Following are the five key performance factors that measure a graphite's worth
to the EDM'er.

1. Wear Resistance
Wear on the graphite electrode occurs when graphite particles are eroded during the EDM process. How does this occur? In conventionally produced graphites the damaging effect of the EDM process eventually dislodges particles from the sur-face of the electrode. As losses accumulate the dimensions of the electrode begin to change. This phenomenon occurs regardless of the manufacturing techniques employed in conventionally produced graphites.

New technologies have recently been developed—and are now successfully being employed—that significantly limit these damaging effects. This is being accomplished through a technology that bonds the individual particles into unique bundles of particles that resist the damaging effects of the EDM process on the surface of the electrode. This newer technology uses a bundling process to join discrete particles together into a more cohesive mass. The effect is that erosion of these newer technology graphites occurs primarily at the molecular level and at a much slower rate than with conventionally manufactured, particle-to-particle bonded graphites.

2. Surface Finish
Surface finish is directly related to the effective particle size of the graphite. In conventionally produced graphites the effective size of the particles and the actual size of the particles are essentially the same; however, in graphites using the newer bundled technology there is an effective particle size that is smaller than the actual particle size. Thus, a grade with an actual particle size of four microns for example will develop an effective particle size more like a two- or three-micron graphite. The result of this phenomenon is that a surface finish can be achieved that is finer and more consistent than would be expected from the four-micron graphite.

3. Metal Removal Rate
Metal removal rate is dependent on the particle size of the graphite used to make the electrode. Today there are a variety of grades of graphite available on the market to provide the performance an EDM'er needs. It must be remembered that in positive polarity the larger the particle size, the faster the metal removal rate one can achieve. Thus an EDM'er needs to consider whether an ultra-premium (<5µ particle size), premium (5-7µ particle size), or superfine (8-15µ particle size) grade is the right one to use.

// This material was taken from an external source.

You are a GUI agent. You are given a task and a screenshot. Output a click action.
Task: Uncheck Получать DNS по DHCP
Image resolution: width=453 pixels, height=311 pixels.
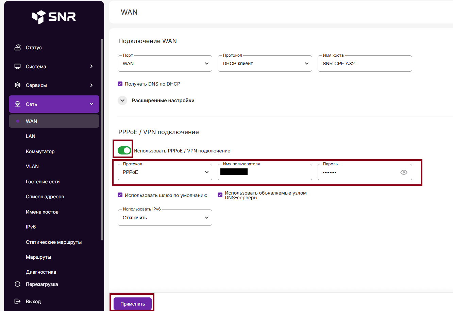pyautogui.click(x=120, y=84)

Fortunately there are many grades of graphite, from many manufacturers, offered today with particle sizes in these ranges.

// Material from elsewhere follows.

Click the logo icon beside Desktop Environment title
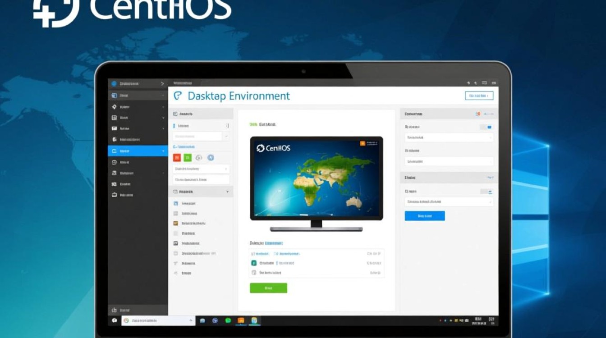 pyautogui.click(x=178, y=96)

When considering graphite grades an EDM'er must remember that a particularly key feature of the newer bundled technology graphite is the ability to provide improved current flow within the electrode. Conventionally produced graphites with their high degree of open porosity and separate particle-to-particle bonding create extended current paths that rob the spark of energy as it passes through the electrode. This can be observed in the form of energy loss through the development of excessive heating of the electrode. The bundled technology graphites have less heat generation, and pass more of the energy through to the area where it is needed—in the gap—to provide the most efficient EDMing available.

4. Graphite Machining
The most relevant factors in electrode fabrication are the strength and hardness of the material being cut. High strength is often achieved by slightly changing the manufacturing process. An undesirable effect that many times occurs with the increased strength is an increase in the hardness of the graphite.

In the newer generation of graphites using the bundled technology, high graphite strength is achieved at surprisingly low hardness values. Together the properties will provide a material that is very machinable, and yet produces thin ribs or other highly detailed features without fear of chipping or cracking of the graphite.

5. Cost of the Graphite
Cost of graphites can be extremely confusing to the purchaser. Most graphites are sold through various distribution channels and the end user prices can vary widely. Generally the end user makes his purchasing decisions based upon personal experience with the graphite and the service level that he receives.

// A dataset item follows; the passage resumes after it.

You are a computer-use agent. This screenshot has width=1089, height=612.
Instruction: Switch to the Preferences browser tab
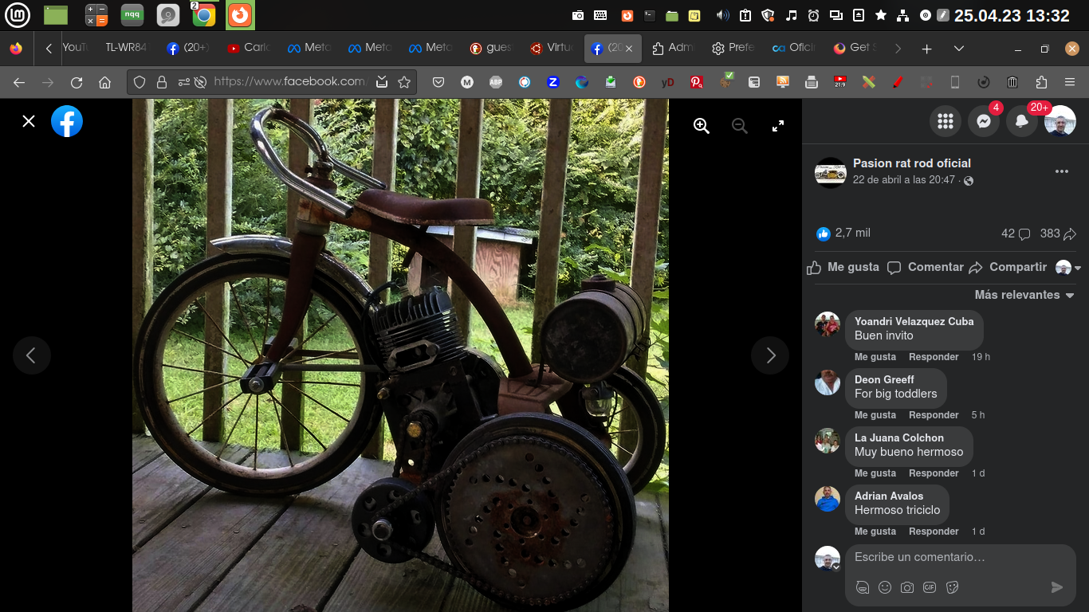pos(733,48)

It must be noted however that the price of the graphite itself should normally be a small consideration in the purchasing decision. Of far greater importance are the results observed from the other four of the five key performance factors noted above. Pricing of graphite should only come into play after the particular grade requirements have been well determined through a thorough evaluation of the wear resistance, surface finish, metal removal rate and the machinability of the graphite.

 

Conclusion

The EDM'er today is forced to consistently make good decisions when selecting his electrode material. Luckily he has a tool to guide him in his evaluations. The five key performance factors have proven to be a time tested way to do his evaluations. The good news for the EDM'er is that the performance factors have shown repeatedly that new technology, one featuring the bundling of discrete graphite particles, provides the end user with superior results when compared to conventionally manufactured graphites using individual particle-to-particle bonding techniques.